Factors Affecting Our Results of Operations
The following are certain key factors that affect, or have recently affected, our results of operations:
Macroeconomic and Industry Trends
Our revenues are significantly influenced by general macroeconomic conditions, including the demand and availability of affordable credit and capital, interest rates, inflation, employment levels, consumer confidence and housing demand. Since the beginning of 2015, we have seen continuing signs of improved economic conditions and increased market stabilization. In the United States, we also saw improvement in the consumer lending market, including mortgage refinancings resulting from low long-term mortgage rates, an improving housing market, increased auto loans, improvements in the labor market, an increase in consumer confidence and an increase in demand for our marketing services. In our Consumer Interactive segment, we continue to see increased demand for our credit and identity theft solutions. The economic and market improvements in all of our segments were tempered by continuing concern about economic conditions that has limited consumer spending and has put pressure on growth in our businesses. Also, the continuing strengthening of the U.S. dollar has diminished the operating results reported by our International segment compared with the prior year.

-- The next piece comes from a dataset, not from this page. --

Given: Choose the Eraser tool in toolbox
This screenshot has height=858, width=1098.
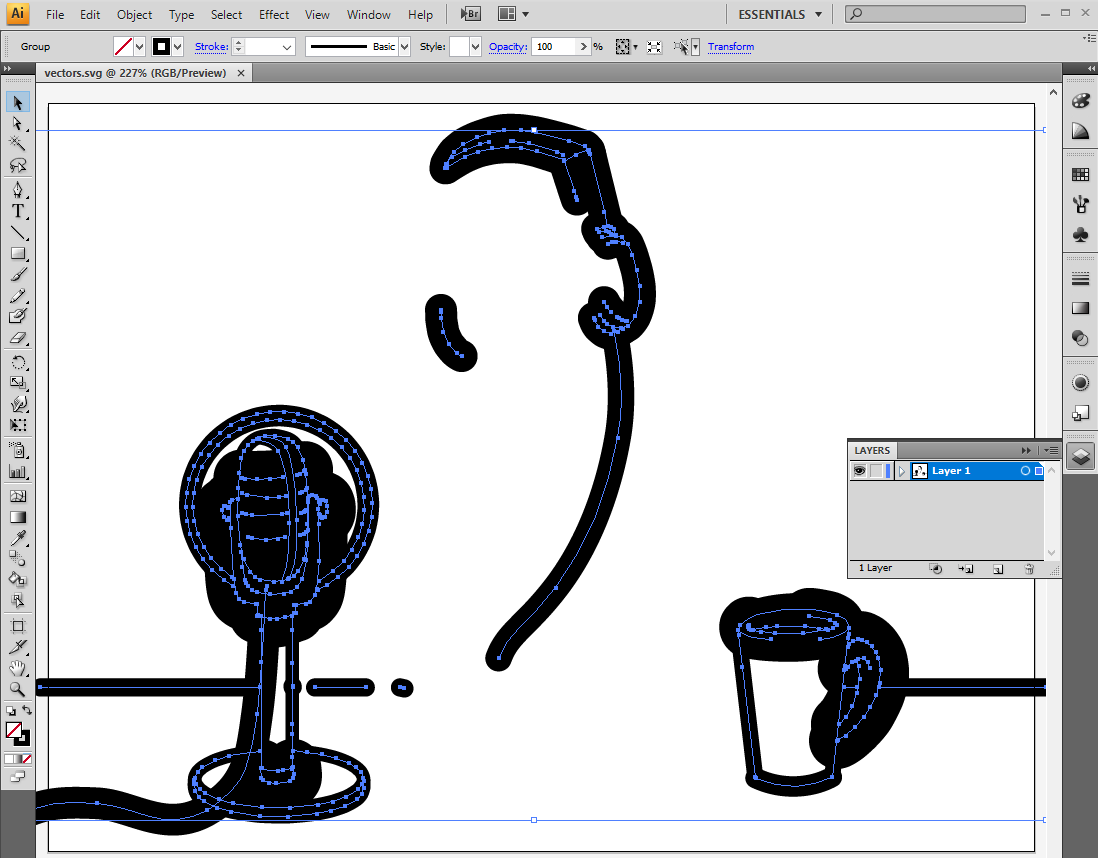Looking at the screenshot, I should 17,338.
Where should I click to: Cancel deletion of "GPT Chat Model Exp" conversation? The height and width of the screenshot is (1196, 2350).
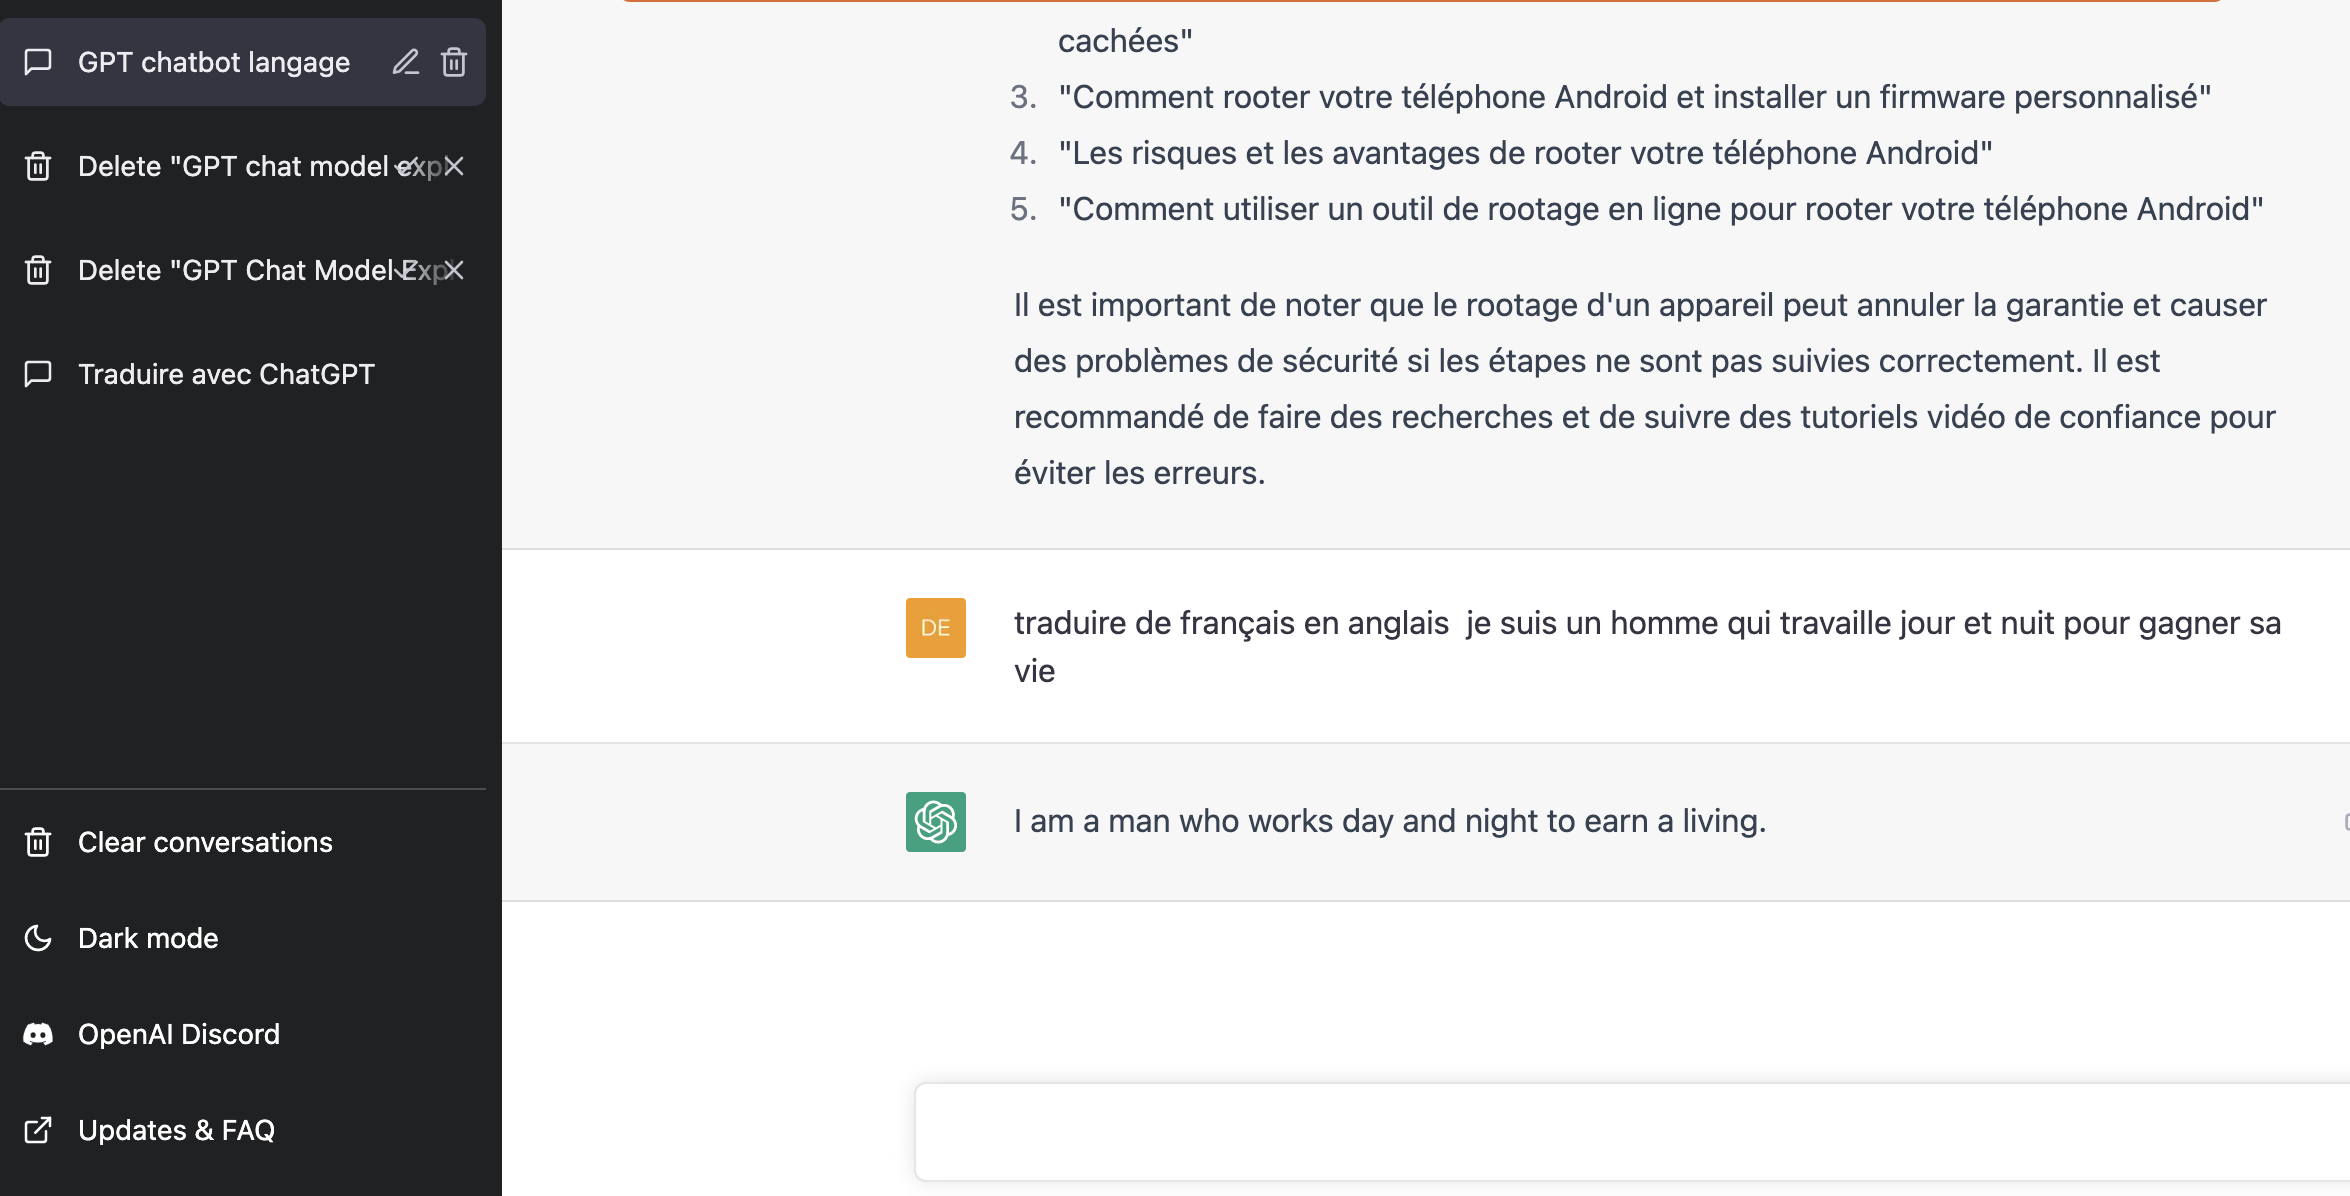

Our revenues are also significantly influenced by industry trends, including the demand for information services in financial services, insurance, healthcare and other industries we serve. Companies are increasingly relying on business analytics and big-data technologies to help process this data in a cost-efficient manner. As customers have gained the ability to rapidly aggregate and analyze data generated by their own activities, they are increasingly expecting access to real-time data and analytics from their information providers as well as solutions that fully integrate into their workflows. As economies in emerging markets continue to develop and mature, we believe there will continue to be favorable socio-economic trends, such as an increase in the size of the middle class and a significant increase in the use of financial services by under-served and under-banked customers. Demand for consumer solutions is rising with higher consumer awareness of the importance and usage of their credit information, increased risk of identity theft due to data breaches and more readily available free credit information. The increasing number and complexity of regulations, including new capital requirements and the Dodd-Frank Act, make operations for businesses more challenging.
Effects of Inflation
We do not believe that inflation has had a material effect on our business, results of operations or financial condition.
Recent Developments
On May 31, 2016 we borrowed an additional $55.0 million of our Senior Secured Term Loan A, on the same terms as the original Senior Secured Term Loan A, to fund an additional investment in Central de Informacion Financiera S.A. (“CIFIN”). On March 31, 2016, we borrowed an additional $150.0 million of our Senior Secured Term Loan B, on the same terms as the original Senior Secured Term Loan B, to pay off the balance on our senior secured revolving line of credit that we had drawn on in February 2016 to fund the initial acquisition of CIFIN and for general corporate purposes.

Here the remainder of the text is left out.